L’ouvrage alterne des textes de différentes vitesses, des études un peu fouillées et des articles plus courts pour mettre en avant telle ou telle personne, comme Thomas H. Ince (1880-1924), pionnier du western, qui a réalisé plus de quatre-vingts westerns quand les films ne duraient que le temps d’une bobine.
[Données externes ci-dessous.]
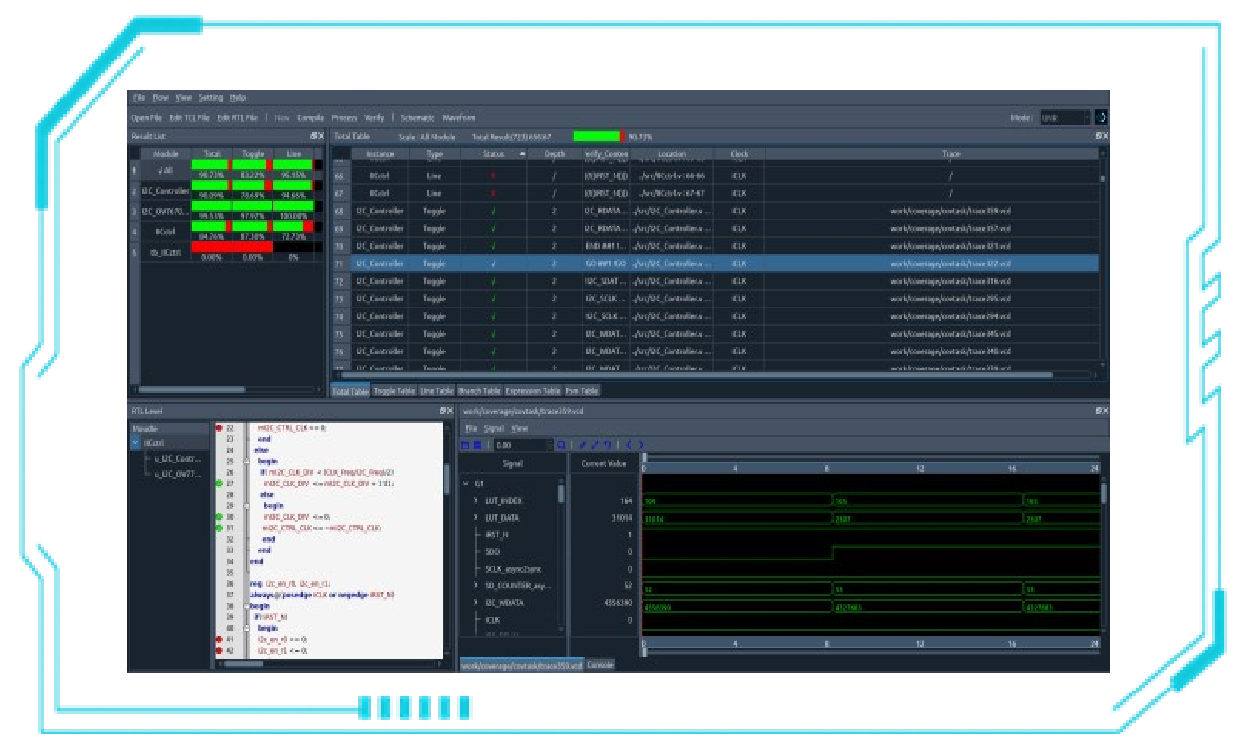
Task: Collapse the G1 signal group
Action: click(x=465, y=484)
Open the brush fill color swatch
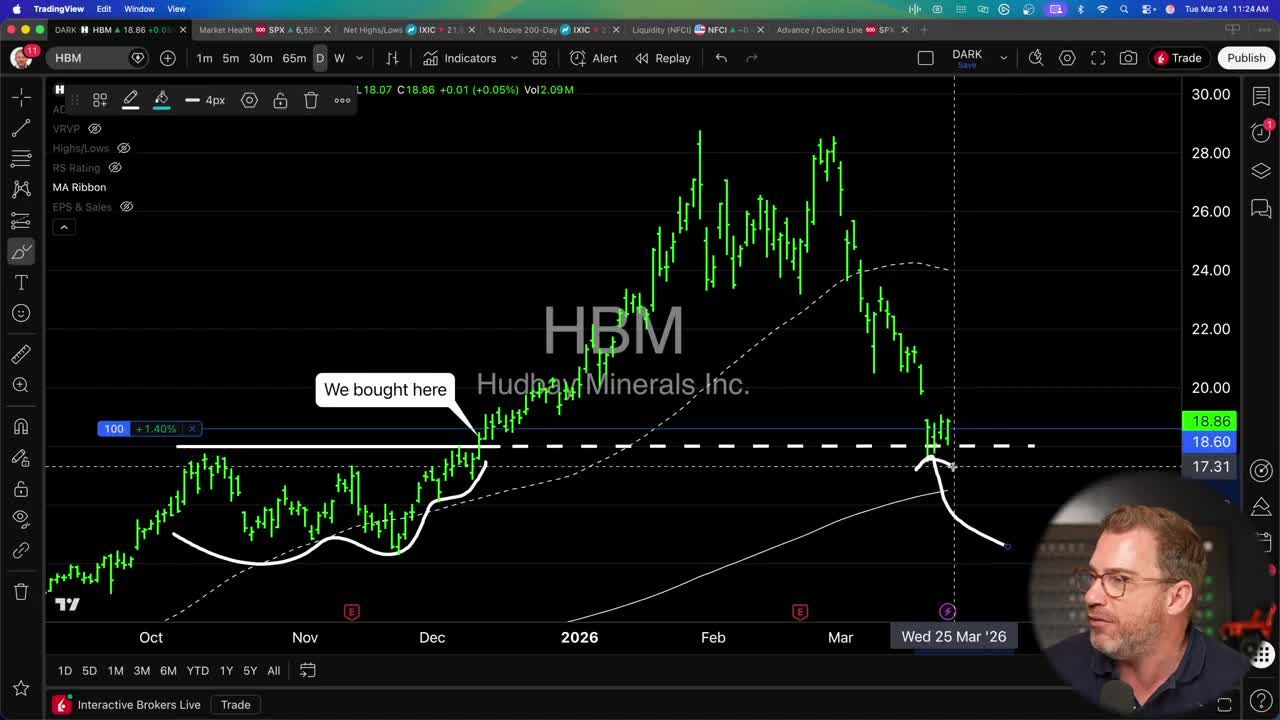This screenshot has width=1280, height=720. tap(162, 100)
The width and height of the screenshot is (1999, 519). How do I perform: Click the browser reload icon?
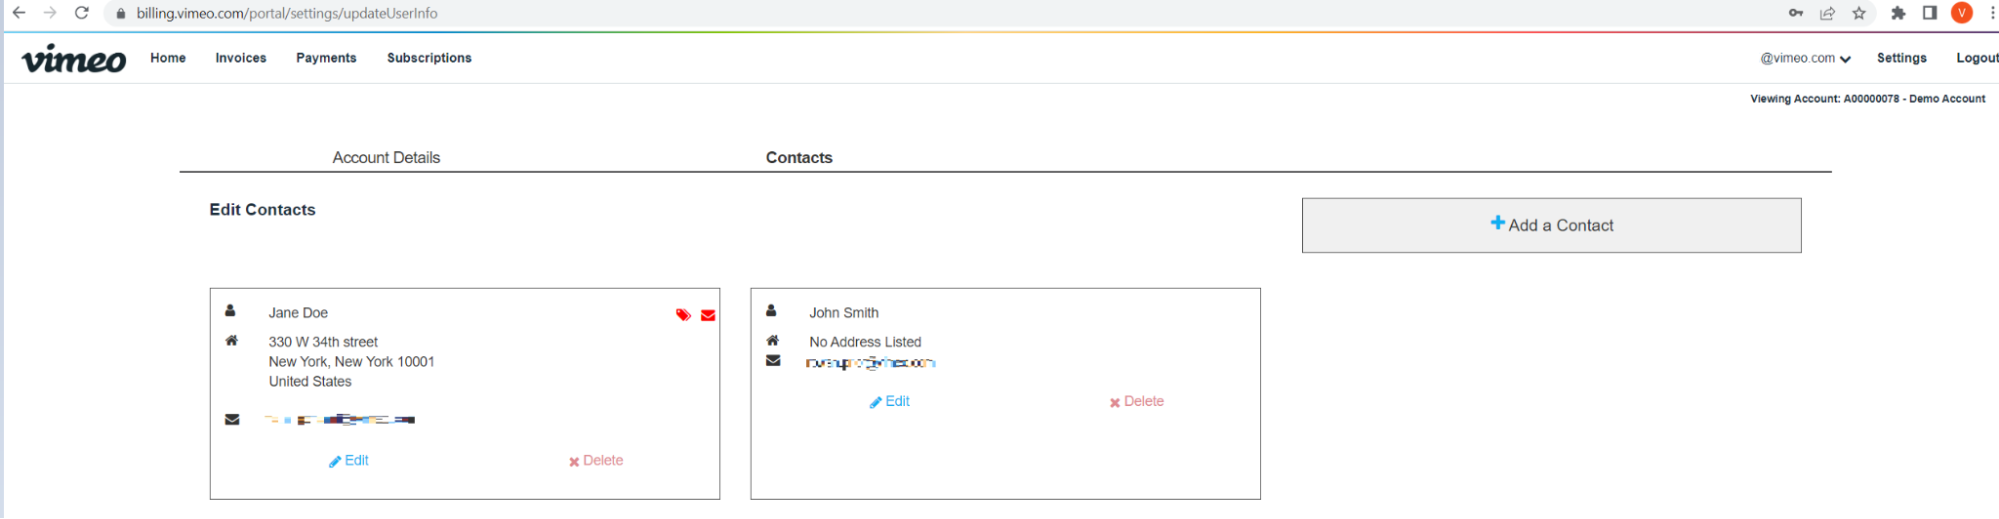tap(82, 13)
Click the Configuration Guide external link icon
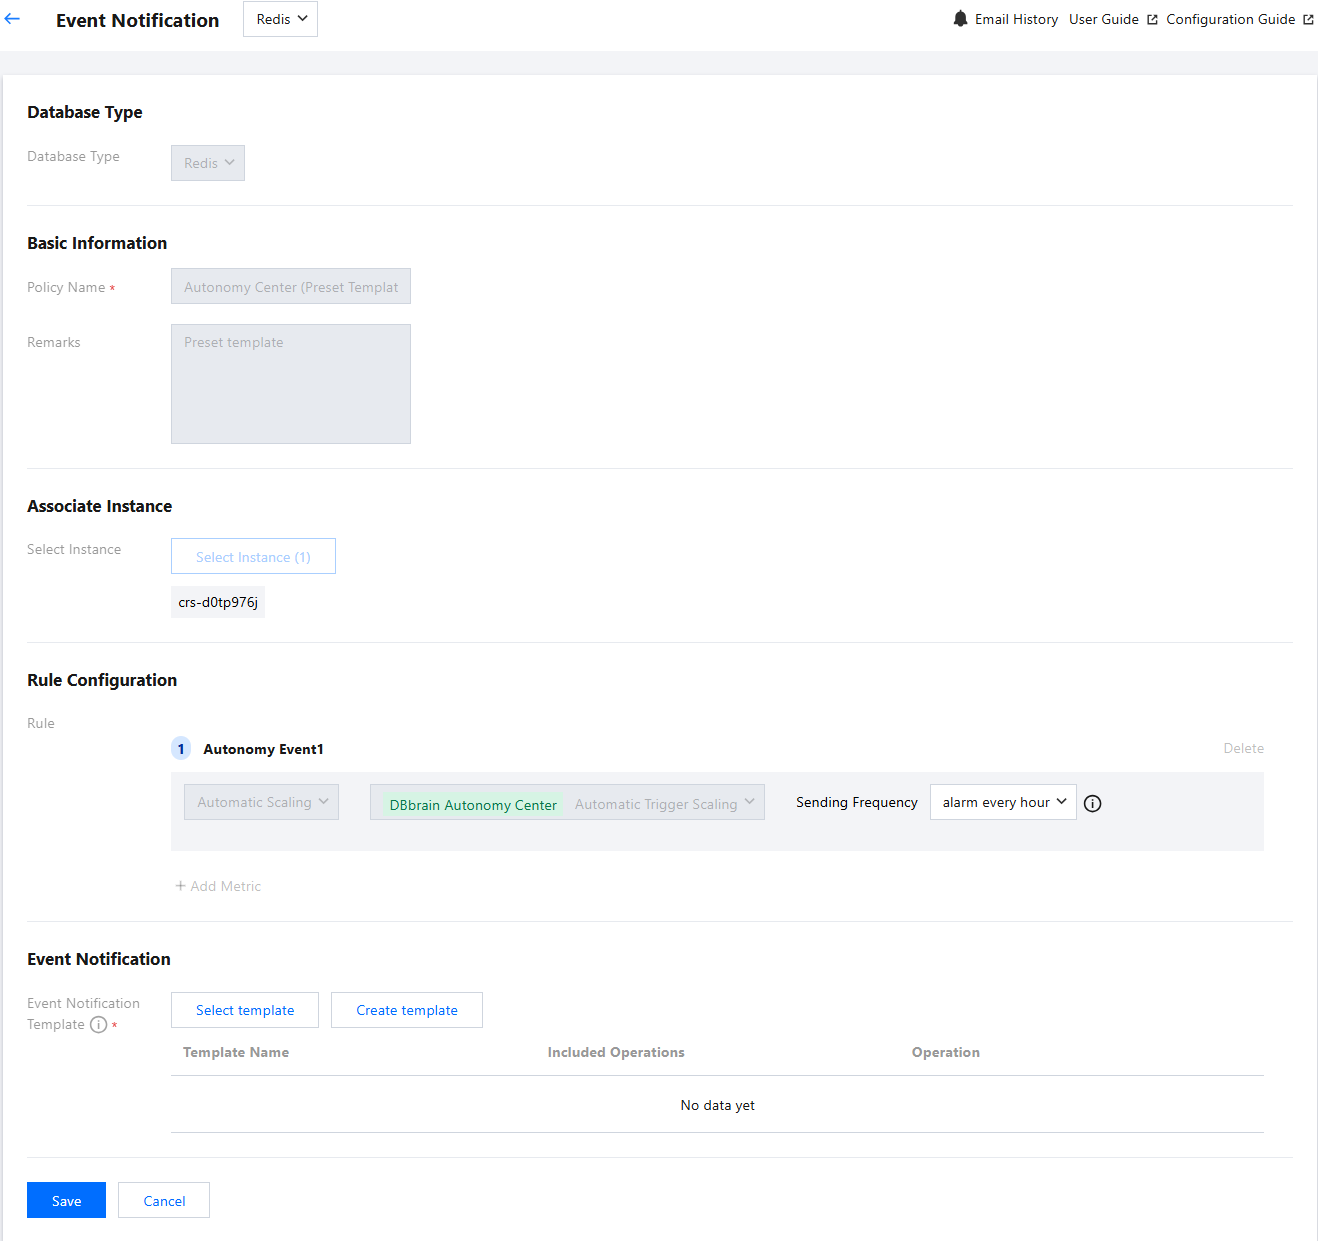This screenshot has height=1241, width=1318. click(1308, 20)
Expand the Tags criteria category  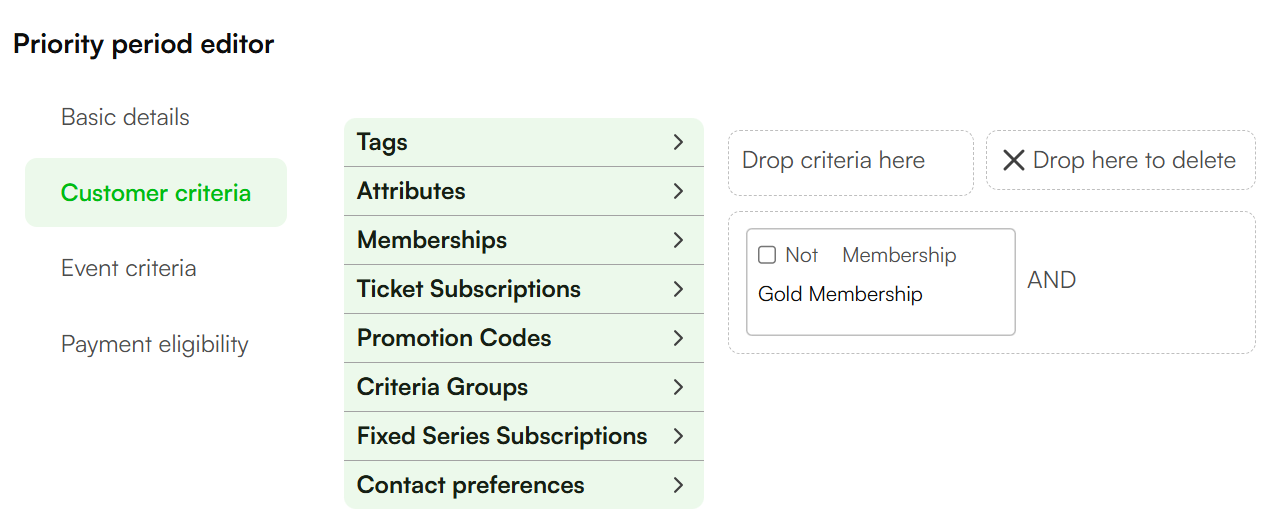[x=524, y=142]
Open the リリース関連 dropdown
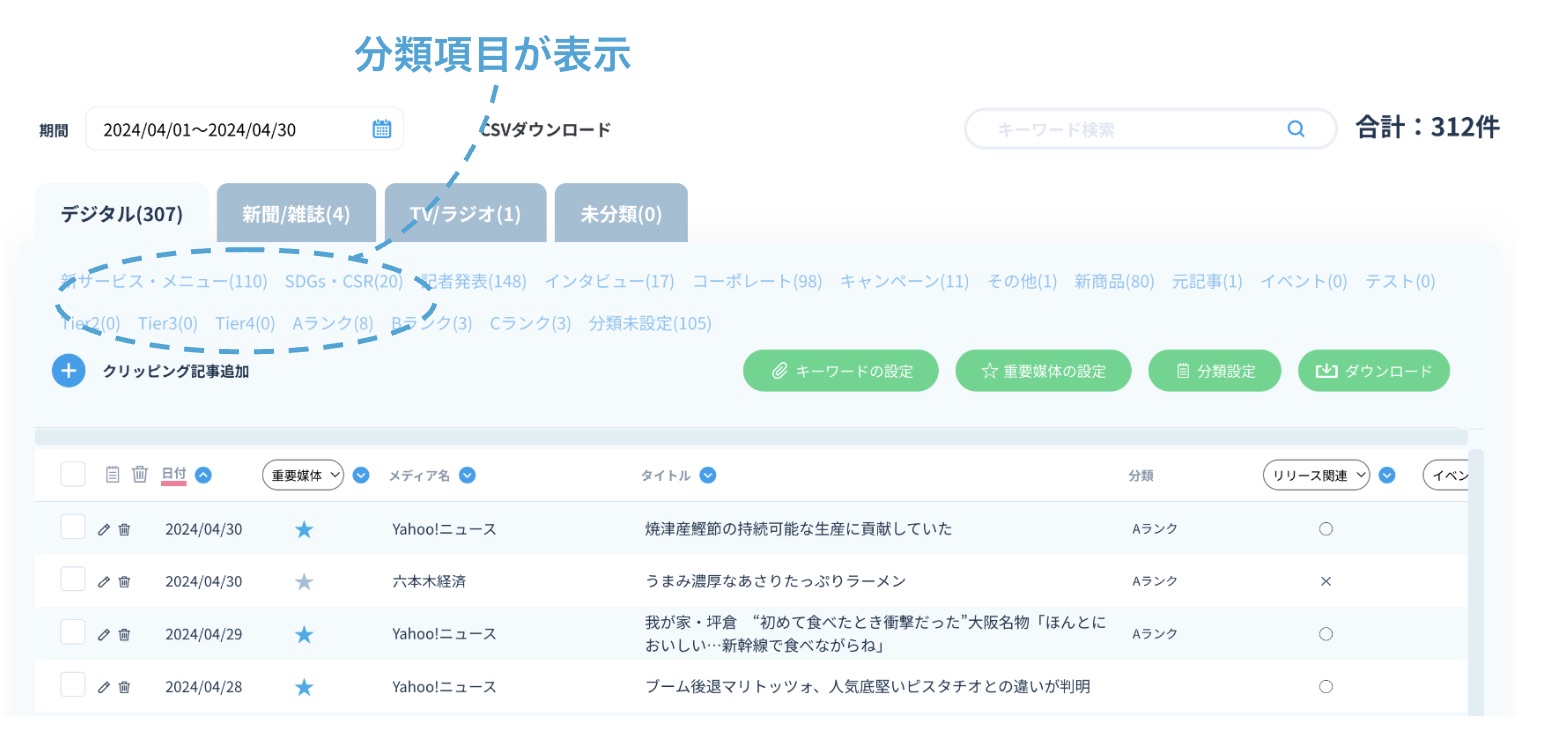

Bien des pages plus loin, en contrepoint d’une photo qui réunit Akira Kurosawa et John Ford sur le tournage de la comédie policière Inspecteur de service, Élodie François relève l’influence du cinéaste japonais pour nombre de réalisateurs américains : John Sturges, Arthur Penn ou Sam Peckinpah, qui reprend dans La horde sauvage, “l’utilisation du ralenti funèbre des Sept samouraïs afin d’étirer le temps de la mort d’un homme”.

L’ensemble, chronologique, ouvre sur la photo qui servit de base à l’affiche de The Gunfighter, de William S. Hart (1917) et s’achève par un entretien avec Quentin Tarantino, suivi de quelques considérations sur la façon dont l’esprit du western demeure vivace. Entre-temps, il aura été question de la maturité du genre après-guerre, de l’évolution de la place des Indiens, de celle de la femme, de l’influence de la contre-culture tant l’évolution de ce genre a épousé celle de la société américaine avant d’emprunter le chemin de la botte italienne.

L’exposition se tenant dans un musée, arrive toujours le moment de suggérer quelques échos avec la peinture. Si on peut être dubitatif à propos du rapprochement proposé avec Jackson Pollock, les autres propositions ouvrent des perspectives fécondes quand sont pointées l’influence déjà évoquée d’artistes du XIXe siècle et les survivances de cette iconographie du western chez Andy Warhol ou dans les sculptures hyper-réalistes de Duane Hanson. C’est un peu de l’âme de l’Amérique qui se joue là.

Jacques Kermabon

Mary-Dailey Desmarais et Thomas Brent Smith (dir.), 
Il était une fois… le western, une mythologie entre art et cinéma
Musée des Beaux-Arts de Montréal, 5 continents, 2017, 40 euros.